Задание A: Повторите без изменений строки из приведённого ниже списка, начиная со строки, где есть «Image resolution: width=1590», и заканчивая строкой, где есть «Click the dialog's», включительно.

Предоставленный отрывок:

━━━━━━━━━━━━━━━━━━━━━━━━━━━━━━

У Вениамина Фильштинского, выпустившего под Новый год свою «Даму с камелиями» в театре «Приют комедианта», своя трактовка тоже была. Собственно, угадать её труда не составляло. Что может предпринять, пожалуй, самый убеждённый и самый убедительный на сегодня адепт русского психологического театра со столь совершенной в своей самодостаточности французской мелодрамой? Только одно: проверить на подлинность. Расчистить от наслоений жанра и традиции — и попытаться выйти к правде искусства напрямую, через правду проживания актёрским естеством предложенной истории. Столкнуть условное с безусловным — и обеспечить победу последнего уже хотя бы одной своей верой в эту победу.
Каким образом из решения этой задачи смогло не получиться настолько ничего, — вот это загадка так загадка. Вера вообще-то горами движет, что ей пьеса Дюма-сына. К тому же в непродуманности (или хотя бы недодуманности) концепции режиссёра не упрекнуть; свою идею Фильштинский проводит последовательно и дотошно, на нескольких уровнях разом. Жанр пьесы здесь спорит со стилем режиссуры, искренность любовного чувства главных героев контрастирует с манекеновой пластикой окружающих, естественность деревенской жизни призвана подчеркнуть неестественность столичной… Механизм замысла виден как на чертеже. Вот только стрелка смысла застыла на нуле. В вокзальной — почему-то — декорации спектакля на всех часах, образующих перспективу сцены, стрелки недвижно показывают одно и то же время, на каком бы «уровне глубины» циферблат не находился. Так вот здесь всё так.

━━━━━━━━━━━━━━━━━━━━━━━━━━━━━━

Список данных:

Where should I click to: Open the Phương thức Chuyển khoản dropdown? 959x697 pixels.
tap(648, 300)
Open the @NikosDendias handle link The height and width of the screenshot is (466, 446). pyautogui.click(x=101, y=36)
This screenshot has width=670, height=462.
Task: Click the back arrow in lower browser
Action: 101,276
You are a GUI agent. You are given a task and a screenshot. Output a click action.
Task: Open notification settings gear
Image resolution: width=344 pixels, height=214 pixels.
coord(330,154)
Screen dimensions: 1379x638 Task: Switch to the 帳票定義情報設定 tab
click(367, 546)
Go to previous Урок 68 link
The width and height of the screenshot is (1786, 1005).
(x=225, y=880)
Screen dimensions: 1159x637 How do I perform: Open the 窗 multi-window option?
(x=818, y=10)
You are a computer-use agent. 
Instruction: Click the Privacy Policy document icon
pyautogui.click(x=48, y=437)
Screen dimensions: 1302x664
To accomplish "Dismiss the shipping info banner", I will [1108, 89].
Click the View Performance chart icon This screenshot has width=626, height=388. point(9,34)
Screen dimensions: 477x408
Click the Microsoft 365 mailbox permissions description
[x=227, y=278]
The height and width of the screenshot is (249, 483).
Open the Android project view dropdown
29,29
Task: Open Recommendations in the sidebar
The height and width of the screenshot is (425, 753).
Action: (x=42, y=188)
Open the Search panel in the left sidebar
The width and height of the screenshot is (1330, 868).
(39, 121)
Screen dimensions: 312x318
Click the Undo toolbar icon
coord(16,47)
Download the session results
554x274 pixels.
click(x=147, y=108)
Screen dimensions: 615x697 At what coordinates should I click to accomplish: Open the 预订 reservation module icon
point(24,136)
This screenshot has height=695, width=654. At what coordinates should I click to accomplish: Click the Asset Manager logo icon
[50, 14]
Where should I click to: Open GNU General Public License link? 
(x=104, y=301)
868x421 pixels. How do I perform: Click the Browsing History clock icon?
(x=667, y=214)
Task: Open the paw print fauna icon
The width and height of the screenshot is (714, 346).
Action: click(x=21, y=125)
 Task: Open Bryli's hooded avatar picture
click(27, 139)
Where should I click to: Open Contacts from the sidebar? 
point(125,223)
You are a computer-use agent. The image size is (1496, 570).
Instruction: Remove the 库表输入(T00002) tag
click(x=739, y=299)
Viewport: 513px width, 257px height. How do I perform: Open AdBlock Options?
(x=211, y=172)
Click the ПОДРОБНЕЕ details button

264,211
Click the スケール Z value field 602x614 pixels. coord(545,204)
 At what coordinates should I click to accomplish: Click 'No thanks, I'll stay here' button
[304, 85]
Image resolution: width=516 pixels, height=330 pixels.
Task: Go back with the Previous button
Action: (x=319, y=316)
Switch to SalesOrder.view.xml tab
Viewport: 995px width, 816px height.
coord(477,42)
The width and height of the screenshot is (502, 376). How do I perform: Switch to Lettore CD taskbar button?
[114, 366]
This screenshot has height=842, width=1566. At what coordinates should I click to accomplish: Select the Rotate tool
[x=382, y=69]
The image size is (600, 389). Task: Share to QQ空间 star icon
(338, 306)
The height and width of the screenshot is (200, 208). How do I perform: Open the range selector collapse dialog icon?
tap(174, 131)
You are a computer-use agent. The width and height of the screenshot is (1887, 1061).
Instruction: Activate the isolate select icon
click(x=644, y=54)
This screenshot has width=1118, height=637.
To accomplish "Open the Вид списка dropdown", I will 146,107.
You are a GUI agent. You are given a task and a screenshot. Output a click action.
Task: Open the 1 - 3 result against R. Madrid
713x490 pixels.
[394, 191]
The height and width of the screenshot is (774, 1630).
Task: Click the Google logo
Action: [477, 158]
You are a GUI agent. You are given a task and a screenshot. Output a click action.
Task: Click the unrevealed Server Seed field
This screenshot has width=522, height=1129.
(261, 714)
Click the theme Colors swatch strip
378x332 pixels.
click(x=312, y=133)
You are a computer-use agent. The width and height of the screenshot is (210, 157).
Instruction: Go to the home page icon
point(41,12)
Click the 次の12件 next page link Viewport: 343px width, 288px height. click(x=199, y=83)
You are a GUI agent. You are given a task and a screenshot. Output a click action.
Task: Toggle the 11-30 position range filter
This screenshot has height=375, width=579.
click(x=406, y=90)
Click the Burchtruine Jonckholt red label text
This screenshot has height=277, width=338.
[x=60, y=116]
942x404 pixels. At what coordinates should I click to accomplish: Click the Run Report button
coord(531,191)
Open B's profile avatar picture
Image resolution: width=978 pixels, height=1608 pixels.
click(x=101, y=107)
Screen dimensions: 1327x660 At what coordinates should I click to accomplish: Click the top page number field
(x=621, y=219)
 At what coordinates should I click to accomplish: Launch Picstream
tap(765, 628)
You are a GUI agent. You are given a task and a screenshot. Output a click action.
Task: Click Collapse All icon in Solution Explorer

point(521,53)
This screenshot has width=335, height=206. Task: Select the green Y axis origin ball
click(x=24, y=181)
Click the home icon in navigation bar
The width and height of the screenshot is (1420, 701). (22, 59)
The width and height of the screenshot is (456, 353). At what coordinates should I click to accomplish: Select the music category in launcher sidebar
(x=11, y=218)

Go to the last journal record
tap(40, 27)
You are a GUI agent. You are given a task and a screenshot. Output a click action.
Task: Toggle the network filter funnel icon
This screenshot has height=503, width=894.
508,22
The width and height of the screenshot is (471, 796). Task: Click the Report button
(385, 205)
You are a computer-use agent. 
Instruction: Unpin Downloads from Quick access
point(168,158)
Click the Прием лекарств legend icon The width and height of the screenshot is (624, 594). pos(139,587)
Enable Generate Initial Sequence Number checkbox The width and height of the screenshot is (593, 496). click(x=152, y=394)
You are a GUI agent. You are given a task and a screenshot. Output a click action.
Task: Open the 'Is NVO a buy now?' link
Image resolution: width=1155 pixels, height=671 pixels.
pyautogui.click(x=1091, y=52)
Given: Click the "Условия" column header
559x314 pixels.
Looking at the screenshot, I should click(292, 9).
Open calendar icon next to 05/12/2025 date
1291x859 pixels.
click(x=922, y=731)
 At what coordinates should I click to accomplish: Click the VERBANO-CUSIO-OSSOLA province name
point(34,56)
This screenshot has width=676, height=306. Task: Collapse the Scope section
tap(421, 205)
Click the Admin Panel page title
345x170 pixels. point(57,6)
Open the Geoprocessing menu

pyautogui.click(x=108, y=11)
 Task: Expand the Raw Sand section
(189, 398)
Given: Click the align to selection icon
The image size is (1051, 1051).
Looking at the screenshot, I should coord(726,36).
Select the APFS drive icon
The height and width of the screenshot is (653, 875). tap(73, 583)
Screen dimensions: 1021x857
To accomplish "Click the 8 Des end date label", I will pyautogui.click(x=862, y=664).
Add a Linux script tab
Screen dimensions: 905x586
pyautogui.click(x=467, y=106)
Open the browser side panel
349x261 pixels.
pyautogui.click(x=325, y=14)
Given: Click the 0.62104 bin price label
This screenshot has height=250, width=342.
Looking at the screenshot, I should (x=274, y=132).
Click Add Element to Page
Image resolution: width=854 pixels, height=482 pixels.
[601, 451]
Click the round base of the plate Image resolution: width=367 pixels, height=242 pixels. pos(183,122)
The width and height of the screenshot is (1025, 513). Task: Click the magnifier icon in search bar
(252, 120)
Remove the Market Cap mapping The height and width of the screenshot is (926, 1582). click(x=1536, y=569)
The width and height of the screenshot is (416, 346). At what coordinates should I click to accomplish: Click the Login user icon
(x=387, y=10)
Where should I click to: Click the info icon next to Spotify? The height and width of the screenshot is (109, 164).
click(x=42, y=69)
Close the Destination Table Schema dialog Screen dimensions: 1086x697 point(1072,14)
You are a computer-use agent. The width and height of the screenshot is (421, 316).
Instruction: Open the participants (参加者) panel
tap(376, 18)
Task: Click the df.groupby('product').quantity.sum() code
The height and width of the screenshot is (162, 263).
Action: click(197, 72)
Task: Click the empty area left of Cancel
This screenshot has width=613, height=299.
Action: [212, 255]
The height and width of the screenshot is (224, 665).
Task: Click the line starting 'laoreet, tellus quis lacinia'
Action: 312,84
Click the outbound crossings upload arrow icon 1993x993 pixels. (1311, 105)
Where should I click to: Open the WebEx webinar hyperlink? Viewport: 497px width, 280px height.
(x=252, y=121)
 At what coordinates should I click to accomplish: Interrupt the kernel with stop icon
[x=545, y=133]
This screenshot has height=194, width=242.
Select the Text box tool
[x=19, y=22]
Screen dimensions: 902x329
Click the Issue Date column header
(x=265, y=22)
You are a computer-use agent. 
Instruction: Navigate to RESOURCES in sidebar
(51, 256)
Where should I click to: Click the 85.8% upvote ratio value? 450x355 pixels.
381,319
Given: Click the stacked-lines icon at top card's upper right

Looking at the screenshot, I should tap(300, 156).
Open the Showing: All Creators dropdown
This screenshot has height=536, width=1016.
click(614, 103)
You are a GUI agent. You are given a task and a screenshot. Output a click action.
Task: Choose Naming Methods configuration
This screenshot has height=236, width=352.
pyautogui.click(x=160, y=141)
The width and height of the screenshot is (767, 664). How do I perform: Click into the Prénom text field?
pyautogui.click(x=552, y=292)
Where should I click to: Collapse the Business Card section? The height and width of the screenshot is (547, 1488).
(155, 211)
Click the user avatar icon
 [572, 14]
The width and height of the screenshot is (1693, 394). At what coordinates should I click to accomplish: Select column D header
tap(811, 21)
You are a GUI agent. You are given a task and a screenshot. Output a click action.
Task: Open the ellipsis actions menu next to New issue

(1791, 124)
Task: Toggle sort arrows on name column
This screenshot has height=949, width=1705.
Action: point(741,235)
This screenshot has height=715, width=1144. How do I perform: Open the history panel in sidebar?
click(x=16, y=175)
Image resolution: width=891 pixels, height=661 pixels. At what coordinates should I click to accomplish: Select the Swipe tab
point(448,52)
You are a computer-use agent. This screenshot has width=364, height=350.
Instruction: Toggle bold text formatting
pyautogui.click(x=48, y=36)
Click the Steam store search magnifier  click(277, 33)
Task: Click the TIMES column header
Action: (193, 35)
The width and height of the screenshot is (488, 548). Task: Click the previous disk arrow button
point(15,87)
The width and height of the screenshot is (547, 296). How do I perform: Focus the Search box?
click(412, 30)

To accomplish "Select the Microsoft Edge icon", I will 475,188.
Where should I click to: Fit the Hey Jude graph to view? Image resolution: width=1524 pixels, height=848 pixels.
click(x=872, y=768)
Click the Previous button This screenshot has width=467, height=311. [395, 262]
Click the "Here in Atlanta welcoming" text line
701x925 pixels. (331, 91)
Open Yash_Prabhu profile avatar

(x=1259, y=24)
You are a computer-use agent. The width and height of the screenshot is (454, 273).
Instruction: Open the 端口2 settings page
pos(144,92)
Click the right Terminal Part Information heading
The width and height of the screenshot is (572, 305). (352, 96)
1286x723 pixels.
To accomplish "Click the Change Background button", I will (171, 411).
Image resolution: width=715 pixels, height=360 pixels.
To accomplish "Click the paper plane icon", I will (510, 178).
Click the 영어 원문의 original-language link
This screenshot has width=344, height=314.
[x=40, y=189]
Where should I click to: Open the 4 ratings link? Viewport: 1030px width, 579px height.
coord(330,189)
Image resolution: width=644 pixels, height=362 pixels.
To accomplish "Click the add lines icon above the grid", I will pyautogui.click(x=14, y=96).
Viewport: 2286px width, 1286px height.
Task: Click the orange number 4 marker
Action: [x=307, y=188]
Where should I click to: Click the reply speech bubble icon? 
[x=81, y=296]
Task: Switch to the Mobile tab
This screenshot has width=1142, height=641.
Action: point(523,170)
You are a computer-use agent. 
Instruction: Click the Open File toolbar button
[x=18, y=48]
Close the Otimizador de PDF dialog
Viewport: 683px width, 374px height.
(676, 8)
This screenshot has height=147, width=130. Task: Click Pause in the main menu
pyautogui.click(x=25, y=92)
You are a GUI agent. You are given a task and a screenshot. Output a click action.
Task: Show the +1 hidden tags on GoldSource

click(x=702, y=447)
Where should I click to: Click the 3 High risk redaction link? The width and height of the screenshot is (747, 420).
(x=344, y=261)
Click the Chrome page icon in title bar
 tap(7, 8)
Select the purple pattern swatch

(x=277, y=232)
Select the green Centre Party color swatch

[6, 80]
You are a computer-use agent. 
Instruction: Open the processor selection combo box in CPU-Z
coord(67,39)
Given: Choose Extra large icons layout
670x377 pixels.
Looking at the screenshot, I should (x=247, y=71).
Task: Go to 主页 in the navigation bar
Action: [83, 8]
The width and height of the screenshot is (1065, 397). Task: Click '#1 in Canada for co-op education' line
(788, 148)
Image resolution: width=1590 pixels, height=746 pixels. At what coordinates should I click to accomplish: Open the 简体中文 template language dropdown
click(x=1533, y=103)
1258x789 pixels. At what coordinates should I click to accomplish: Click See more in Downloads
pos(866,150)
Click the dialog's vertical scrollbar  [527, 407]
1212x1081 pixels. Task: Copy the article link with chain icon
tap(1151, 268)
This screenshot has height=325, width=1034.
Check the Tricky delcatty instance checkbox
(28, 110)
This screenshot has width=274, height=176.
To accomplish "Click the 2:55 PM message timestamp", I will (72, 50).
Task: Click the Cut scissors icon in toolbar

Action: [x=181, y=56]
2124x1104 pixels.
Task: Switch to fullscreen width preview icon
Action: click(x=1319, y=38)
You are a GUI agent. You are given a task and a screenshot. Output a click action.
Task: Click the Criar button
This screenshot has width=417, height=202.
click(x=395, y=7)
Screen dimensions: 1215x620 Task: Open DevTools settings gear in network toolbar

━━━━━━━━━━━━━━━━━━━━━━━━━━━━━━

Задание B: Воспроизведите дословно фрагмент отрывка между словами «Каким образом из» и «здесь всё так.» включительно.

Ответ к заданию A:
Image resolution: width=1590 pixels, height=746 pixels. At what coordinates should I click to accomplish: Open the 简体中文 template language dropdown
click(x=1533, y=103)
1258x789 pixels. At what coordinates should I click to accomplish: Click See more in Downloads
pos(866,150)
Click the dialog's vertical scrollbar  [527, 407]

Ответ к заданию B:
Каким образом из решения этой задачи смогло не получиться настолько ничего, — вот это загадка так загадка. Вера вообще-то горами движет, что ей пьеса Дюма-сына. К тому же в непродуманности (или хотя бы недодуманности) концепции режиссёра не упрекнуть; свою идею Фильштинский проводит последовательно и дотошно, на нескольких уровнях разом. Жанр пьесы здесь спорит со стилем режиссуры, искренность любовного чувства главных героев контрастирует с манекеновой пластикой окружающих, естественность деревенской жизни призвана подчеркнуть неестественность столичной… Механизм замысла виден как на чертеже. Вот только стрелка смысла застыла на нуле. В вокзальной — почему-то — декорации спектакля на всех часах, образующих перспективу сцены, стрелки недвижно показывают одно и то же время, на каком бы «уровне глубины» циферблат не находился. Так вот здесь всё так.